River Thames banks burst, London under threat
15 Feb AFP
Flooding has spread along the River Thames and now threatens London,
amid a political row over the handling of devastating winter storms.
The Environment Agency issued 14 severe flood warnings meaning lives
are at risk in the affluent counties of Surrey and Berkshire to the west
of the capital, after the Thames broke its banks. Some areas are already
under water, including parts of the Great Windsor Park, the grounds of
the Queen's castle at Windsor, which itself is built on higher ground.
The Berkshire fire service rescued at least 16 people Monday,
including several from their homes in the flooded village of Wraysbury,
a spokeswoman said.
In the village, residents donned waders and even a full wetsuit as
the waters rose. Some complained that the village had been abandoned by
the authorities, who are already under fire over their handling of
flooding in southwest England. Somerset in southwest England has been
under water for weeks after the wettest January since 1766, and more bad
weather is expected over the coming days.Devastated communities have
criticised the official response, saying more should have been done to
protect their properties from flooding.
The government last week announced STG130 million ($A239.41 million)

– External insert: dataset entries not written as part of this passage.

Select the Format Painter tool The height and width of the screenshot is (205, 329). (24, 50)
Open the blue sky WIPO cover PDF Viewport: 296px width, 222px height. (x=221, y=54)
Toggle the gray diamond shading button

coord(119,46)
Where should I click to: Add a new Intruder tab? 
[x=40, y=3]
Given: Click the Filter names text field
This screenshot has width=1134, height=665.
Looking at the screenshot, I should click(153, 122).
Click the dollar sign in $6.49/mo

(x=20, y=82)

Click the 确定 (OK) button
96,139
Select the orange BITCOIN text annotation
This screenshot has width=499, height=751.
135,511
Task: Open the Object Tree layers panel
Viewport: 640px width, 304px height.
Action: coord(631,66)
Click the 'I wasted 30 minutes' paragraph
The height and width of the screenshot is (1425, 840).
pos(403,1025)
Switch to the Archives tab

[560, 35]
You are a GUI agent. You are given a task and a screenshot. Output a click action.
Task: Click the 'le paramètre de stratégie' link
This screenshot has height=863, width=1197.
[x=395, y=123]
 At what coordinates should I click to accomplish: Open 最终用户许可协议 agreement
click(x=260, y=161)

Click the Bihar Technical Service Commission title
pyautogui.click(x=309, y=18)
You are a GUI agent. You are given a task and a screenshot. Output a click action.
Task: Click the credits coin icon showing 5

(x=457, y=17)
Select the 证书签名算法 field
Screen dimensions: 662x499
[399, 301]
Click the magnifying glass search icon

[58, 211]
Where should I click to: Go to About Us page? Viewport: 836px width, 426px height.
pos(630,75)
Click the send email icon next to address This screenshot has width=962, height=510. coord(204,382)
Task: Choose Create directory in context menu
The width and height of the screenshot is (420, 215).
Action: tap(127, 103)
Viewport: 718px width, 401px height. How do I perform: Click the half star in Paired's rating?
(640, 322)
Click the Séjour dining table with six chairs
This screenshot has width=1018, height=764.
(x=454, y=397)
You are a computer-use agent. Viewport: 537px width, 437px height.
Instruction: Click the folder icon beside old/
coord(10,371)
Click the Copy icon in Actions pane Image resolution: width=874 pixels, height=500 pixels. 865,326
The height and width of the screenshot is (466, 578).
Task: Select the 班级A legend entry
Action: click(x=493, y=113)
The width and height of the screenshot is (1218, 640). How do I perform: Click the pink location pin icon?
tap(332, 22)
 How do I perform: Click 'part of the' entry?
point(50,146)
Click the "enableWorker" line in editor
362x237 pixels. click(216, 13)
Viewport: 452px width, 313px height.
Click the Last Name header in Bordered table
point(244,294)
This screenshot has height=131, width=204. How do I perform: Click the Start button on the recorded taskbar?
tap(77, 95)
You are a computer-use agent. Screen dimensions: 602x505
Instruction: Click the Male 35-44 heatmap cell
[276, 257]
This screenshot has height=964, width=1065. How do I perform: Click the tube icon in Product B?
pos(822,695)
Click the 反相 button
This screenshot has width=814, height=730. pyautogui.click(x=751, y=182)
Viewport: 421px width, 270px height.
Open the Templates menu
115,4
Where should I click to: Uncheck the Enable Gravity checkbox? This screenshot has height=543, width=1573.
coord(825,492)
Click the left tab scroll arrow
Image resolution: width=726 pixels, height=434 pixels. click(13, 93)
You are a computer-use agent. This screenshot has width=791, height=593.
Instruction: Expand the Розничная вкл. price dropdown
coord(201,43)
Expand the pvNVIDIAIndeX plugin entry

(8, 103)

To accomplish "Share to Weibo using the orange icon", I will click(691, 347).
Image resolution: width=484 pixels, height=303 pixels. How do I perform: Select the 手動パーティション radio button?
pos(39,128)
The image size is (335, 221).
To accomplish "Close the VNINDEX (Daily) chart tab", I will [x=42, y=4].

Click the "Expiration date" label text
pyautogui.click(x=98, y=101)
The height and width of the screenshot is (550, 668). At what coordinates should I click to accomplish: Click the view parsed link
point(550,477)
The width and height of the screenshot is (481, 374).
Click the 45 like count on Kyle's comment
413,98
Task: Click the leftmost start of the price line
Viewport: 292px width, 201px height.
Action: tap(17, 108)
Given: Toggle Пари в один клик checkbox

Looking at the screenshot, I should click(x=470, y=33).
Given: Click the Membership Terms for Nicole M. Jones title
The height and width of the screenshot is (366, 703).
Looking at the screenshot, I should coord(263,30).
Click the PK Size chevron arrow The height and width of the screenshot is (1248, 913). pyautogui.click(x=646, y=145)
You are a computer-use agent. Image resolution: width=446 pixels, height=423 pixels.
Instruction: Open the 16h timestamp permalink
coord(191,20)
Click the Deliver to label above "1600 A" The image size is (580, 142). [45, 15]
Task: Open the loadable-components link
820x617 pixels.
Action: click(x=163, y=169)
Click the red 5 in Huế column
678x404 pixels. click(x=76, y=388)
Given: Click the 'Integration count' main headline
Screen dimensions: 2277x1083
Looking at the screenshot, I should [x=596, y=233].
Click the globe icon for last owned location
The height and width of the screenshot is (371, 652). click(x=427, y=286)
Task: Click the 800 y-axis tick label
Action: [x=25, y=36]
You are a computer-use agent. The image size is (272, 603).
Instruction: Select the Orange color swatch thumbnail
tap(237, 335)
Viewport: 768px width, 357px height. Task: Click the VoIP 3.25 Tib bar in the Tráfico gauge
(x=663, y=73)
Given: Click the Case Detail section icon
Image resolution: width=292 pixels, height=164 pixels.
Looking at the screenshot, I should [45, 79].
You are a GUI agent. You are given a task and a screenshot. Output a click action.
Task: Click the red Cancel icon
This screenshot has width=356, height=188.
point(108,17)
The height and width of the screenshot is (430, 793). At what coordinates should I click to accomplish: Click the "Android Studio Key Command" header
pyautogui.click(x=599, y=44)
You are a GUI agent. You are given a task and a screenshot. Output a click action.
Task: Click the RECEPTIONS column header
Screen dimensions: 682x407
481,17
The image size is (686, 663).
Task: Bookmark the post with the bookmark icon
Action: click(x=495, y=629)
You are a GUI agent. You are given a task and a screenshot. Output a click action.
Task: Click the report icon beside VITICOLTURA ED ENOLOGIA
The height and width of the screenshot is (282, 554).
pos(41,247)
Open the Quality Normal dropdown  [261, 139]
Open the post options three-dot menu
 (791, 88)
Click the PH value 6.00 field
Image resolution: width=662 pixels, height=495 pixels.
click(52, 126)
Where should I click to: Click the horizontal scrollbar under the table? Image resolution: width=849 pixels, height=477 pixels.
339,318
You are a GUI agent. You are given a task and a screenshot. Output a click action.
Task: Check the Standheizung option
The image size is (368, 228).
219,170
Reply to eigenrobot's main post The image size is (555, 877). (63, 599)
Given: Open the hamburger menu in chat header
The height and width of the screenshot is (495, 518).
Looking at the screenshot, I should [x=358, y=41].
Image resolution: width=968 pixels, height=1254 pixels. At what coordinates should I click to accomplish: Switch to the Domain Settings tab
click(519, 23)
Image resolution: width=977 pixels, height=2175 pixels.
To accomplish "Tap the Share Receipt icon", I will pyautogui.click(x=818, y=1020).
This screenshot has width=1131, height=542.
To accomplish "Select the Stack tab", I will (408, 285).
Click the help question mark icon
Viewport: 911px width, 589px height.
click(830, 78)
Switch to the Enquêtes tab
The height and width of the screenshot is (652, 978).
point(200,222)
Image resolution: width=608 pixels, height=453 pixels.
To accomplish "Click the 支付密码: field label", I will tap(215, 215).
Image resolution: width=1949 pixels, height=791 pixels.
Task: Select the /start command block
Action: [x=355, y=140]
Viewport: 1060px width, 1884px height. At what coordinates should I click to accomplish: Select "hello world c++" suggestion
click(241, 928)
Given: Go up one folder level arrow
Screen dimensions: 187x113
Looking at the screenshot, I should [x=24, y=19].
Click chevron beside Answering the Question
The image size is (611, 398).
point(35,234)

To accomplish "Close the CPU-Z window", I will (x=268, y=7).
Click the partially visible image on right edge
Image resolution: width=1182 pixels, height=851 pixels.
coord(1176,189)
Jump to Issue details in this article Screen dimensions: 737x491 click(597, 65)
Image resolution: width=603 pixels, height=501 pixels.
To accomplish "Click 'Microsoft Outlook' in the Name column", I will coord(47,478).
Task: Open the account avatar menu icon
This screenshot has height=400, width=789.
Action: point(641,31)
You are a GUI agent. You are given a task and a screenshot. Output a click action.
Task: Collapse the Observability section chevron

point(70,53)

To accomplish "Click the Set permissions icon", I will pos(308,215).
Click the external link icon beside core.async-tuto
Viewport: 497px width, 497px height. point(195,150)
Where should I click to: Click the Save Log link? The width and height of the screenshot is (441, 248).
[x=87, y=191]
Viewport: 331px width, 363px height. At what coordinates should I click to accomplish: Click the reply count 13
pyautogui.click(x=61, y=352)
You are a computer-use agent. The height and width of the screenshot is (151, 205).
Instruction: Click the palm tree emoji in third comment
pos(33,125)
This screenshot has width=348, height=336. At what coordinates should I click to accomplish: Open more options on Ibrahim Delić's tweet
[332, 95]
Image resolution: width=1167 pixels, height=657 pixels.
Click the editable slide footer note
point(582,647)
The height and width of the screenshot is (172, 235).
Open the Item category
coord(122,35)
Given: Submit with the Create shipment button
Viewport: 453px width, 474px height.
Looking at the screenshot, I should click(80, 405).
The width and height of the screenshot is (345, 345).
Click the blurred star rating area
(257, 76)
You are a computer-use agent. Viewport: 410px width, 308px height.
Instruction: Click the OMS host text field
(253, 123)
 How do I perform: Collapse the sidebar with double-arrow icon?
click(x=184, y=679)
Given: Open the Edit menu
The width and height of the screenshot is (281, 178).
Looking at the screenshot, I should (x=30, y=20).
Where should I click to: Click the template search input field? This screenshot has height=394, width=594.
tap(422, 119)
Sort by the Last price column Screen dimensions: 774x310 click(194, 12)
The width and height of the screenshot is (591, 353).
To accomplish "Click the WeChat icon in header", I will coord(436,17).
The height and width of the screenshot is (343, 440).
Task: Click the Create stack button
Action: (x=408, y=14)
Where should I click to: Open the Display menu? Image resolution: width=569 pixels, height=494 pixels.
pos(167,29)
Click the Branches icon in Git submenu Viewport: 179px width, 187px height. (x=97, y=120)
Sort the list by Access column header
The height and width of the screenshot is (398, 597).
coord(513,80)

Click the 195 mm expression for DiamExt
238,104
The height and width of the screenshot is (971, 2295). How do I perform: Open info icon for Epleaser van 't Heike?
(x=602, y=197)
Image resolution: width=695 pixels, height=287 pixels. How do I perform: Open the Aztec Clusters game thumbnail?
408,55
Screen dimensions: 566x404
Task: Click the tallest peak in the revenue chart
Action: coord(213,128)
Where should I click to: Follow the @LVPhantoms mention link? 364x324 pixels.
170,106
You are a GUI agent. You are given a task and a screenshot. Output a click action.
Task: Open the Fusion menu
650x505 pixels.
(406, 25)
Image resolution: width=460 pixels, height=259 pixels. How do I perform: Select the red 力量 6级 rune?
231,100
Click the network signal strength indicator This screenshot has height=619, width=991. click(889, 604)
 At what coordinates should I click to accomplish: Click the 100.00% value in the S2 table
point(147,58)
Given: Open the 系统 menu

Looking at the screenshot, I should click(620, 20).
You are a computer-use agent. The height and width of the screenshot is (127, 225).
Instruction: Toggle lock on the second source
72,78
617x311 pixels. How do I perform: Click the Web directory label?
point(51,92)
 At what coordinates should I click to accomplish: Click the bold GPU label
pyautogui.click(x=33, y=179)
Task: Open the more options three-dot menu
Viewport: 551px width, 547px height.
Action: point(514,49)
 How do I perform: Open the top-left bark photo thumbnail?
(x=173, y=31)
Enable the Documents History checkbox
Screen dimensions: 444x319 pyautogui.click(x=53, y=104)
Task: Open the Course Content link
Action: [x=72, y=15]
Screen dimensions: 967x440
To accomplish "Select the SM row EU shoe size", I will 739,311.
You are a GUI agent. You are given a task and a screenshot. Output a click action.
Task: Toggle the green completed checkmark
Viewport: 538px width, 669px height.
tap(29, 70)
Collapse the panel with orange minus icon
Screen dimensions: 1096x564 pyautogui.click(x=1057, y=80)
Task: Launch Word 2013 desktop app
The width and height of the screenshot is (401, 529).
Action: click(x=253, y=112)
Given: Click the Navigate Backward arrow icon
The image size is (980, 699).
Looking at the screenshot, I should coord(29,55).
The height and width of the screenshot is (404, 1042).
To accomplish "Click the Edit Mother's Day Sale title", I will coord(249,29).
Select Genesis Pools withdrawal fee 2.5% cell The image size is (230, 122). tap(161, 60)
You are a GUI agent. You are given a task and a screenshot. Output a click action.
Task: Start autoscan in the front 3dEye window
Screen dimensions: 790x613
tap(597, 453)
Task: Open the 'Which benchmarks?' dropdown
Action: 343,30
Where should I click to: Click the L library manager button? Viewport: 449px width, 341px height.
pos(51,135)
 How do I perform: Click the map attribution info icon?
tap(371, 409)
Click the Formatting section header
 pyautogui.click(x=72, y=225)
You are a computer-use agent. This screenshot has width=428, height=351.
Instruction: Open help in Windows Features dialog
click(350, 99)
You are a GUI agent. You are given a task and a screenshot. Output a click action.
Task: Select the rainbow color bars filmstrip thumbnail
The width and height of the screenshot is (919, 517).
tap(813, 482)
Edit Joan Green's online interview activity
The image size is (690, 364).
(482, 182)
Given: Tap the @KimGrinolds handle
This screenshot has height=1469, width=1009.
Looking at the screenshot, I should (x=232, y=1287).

in extra funding for emergency repairs and maintenance. On a visit to
Dorset in southwest England, Prime Minister David Cameron called for
calm as he viewed how the military are helping build up sea defences
against weeks of punishing waves. London itself is protected by the
Thames Barrier, although a suburb to the south of the capital, Croydon,
announced plans to divert rising floodwaters caused by heavy rain away
from homes and businesses by pumping them into a pedestrian underpass.